This information explains how condensation forms and how you can keep it to a minimum. This will in turn reduce the risk of dampness and mould growth in your home.
What is condensation?
Condensation occurs when moist air hits a cold surface. This moist air condenses on cool surfaces such as walls, mirrors, tiles, windows and clothes. Look for it in corners, near windows, behind wardrobes, inside cupboards, on the ceiling or places where there is little movement of air. Condensation occurs mainly during winter months and does not leave a 'tide mark'.
Condensation causes damp which can then turn into mould.
What causes condensation?
- Cooking without covering pots and pans and lack of ventilation
- Bathing without ventilation
- Drying clothes indoors without ventilation
- Even people breathing causes condensation
Condensation usually occurs at night when temperatures drop.
What does condensation and mould look like?
Condensation can lead to mould growth on walls and ceilings and can also lead to damp patches. You will see condensation as water droplets on walls, window glass, around windows and in corners of rooms.
How to prevent condensation
As part of your tenancy it is your responsibility to prevent condensation in your home. These simple steps well help you.

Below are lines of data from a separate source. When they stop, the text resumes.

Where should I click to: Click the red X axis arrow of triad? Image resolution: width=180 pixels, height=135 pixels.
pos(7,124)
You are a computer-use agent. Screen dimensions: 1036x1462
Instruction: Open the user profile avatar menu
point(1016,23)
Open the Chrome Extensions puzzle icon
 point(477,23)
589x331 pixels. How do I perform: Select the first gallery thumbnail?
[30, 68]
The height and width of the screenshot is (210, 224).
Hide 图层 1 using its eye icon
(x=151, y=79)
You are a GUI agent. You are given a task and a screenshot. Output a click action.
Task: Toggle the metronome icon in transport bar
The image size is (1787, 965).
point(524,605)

Produce less moisture in your home:
- Cover pots and pans when cooking
- Don’t leave the kettle boiling
- Dry washing outdoors if possible
- If drying wet washing indoors put it in the bathroom with the door closed and windows left open
- Do not dry wet clothes on the radiators
- Vent tumble driers outside
- Do not use bottled gas heaters in your home
Remove moisture from your home:
- Keep trickle ventilators open when someone is in the room
- Ventilate your kitchen and bathroom when in use by opening the windows
- Close kitchen and bathroom doors when in use. This will help prevent moisture reaching other rooms, especially bedrooms which are often colder and more likely to get condensation
- Avoid putting too many things in your cupboards and wardrobes as this stops air circulating
- Use extractor fans in the kitchen and bathroom if you have them
- Do not block off any air vents in your home
- Wipe excess condensation off windows and surfaces with a towel each morning
Is it condensation?
Condensation isn't the only cause of damp. It can also come from:
- Leaking pipes and waste overflows
- Rain seeping through the roof where tiles or slates are missing
- Overflow from blocked gutters penetrating around window frames or leaking through cracked pipes
- Rising damp due to a defective damp-course or because there is no damp-course.

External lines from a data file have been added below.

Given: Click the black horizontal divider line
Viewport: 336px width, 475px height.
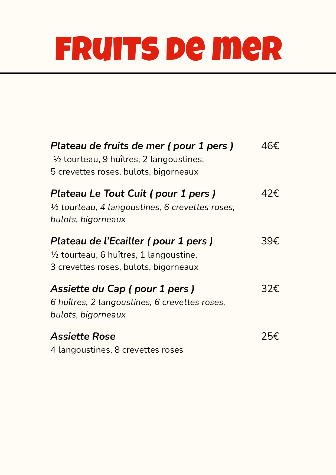Looking at the screenshot, I should [168, 73].
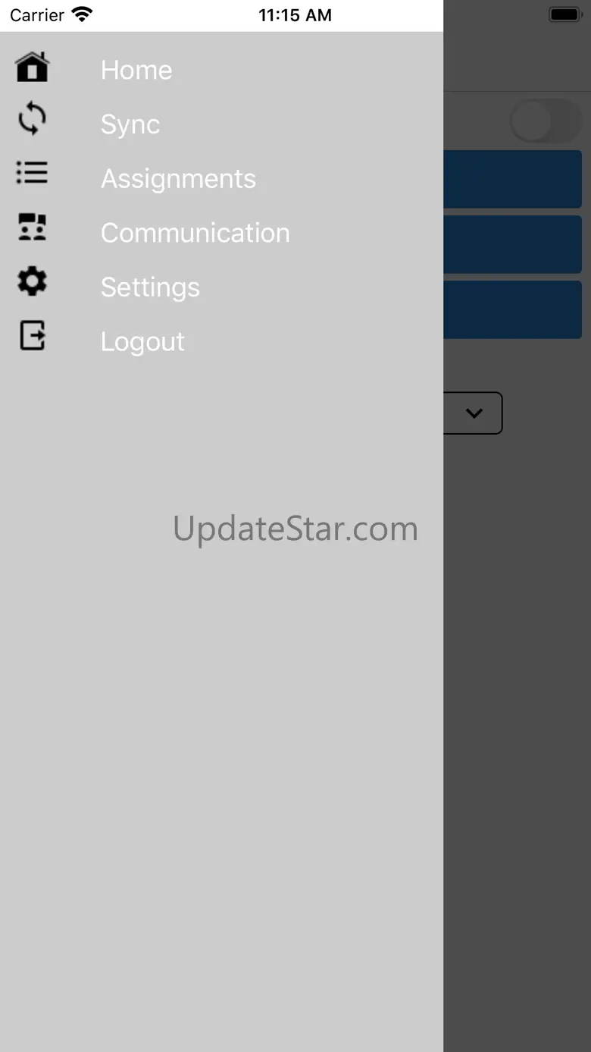
Task: Expand the dropdown with the chevron arrow
Action: (x=473, y=413)
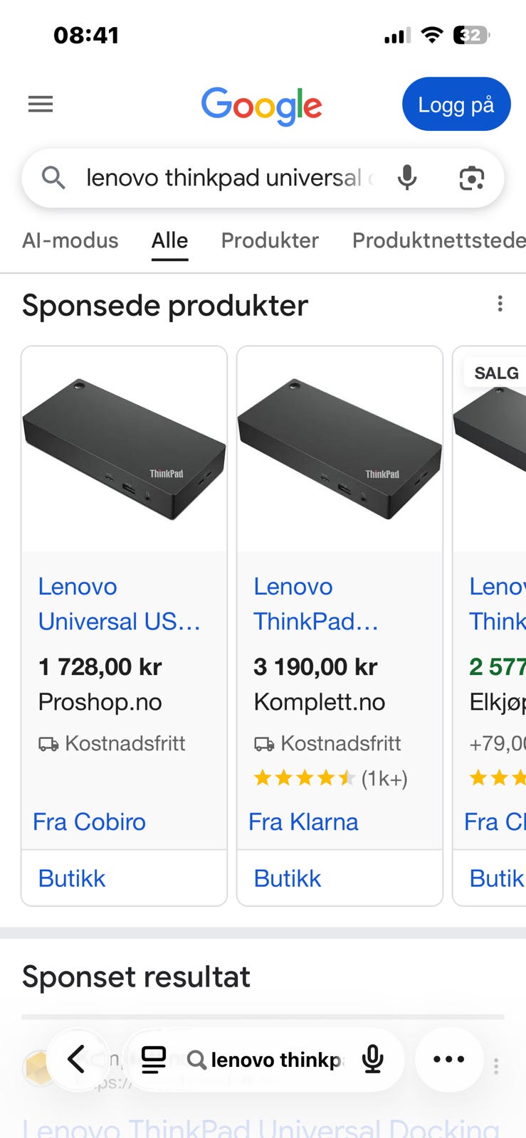Open the Produktnettsteder tab
The image size is (526, 1138).
(x=438, y=240)
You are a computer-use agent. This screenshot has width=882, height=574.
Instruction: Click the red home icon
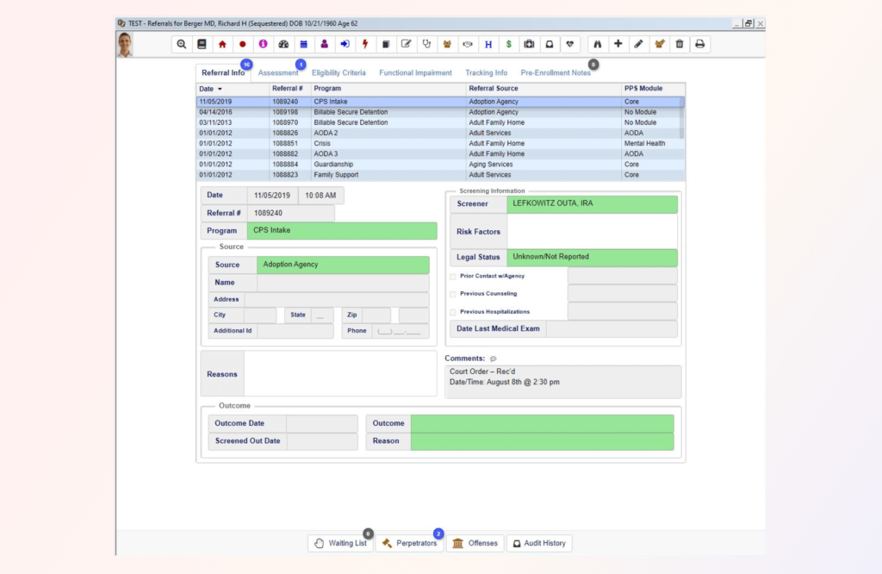pyautogui.click(x=222, y=44)
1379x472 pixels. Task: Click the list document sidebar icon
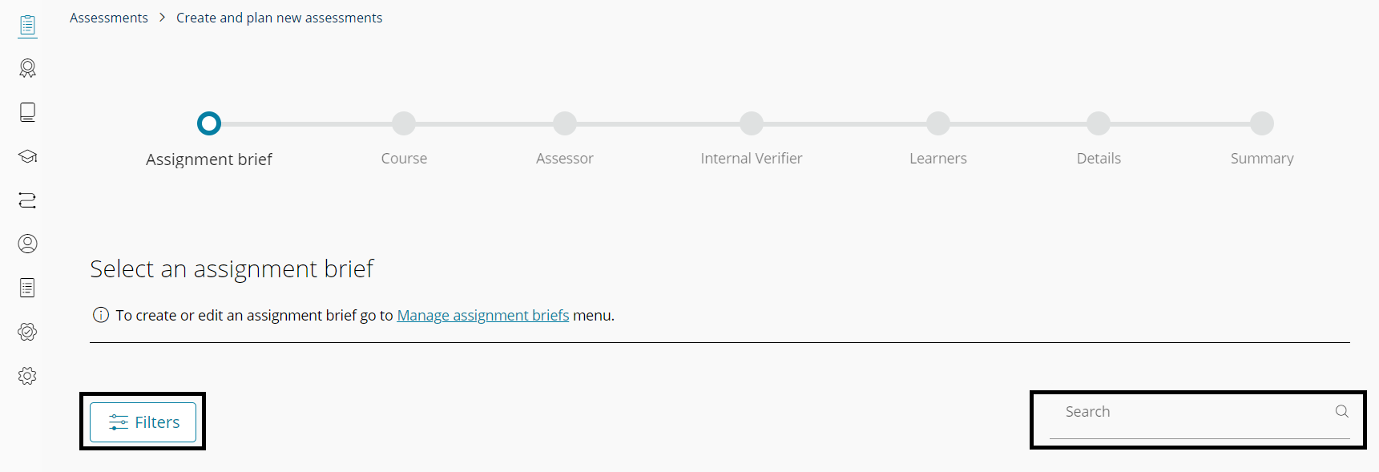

These causes of damp often leave 'tide marks'. If this does occur:
How to remove mould
A build up of condensation in your home leads to damp which then turns into mould. To remove mould:
- Wipe mould off immediately with water using a sponge or cloth
- Do not use washing up liquid
- Apply diluted bleach solution to the wall or use recommended products/mould removal available from DIY stores. (Read all instructions carefully before use and also wear rubber gloves)
- Dry clean clothes and shampoo carpets affected by mould
- DO NOT simply paint over mould. Properly clean/remove it first then use a special fungicidal paint to help prevent it recurring
The only lasting way of avoiding mould is to eliminate dampness!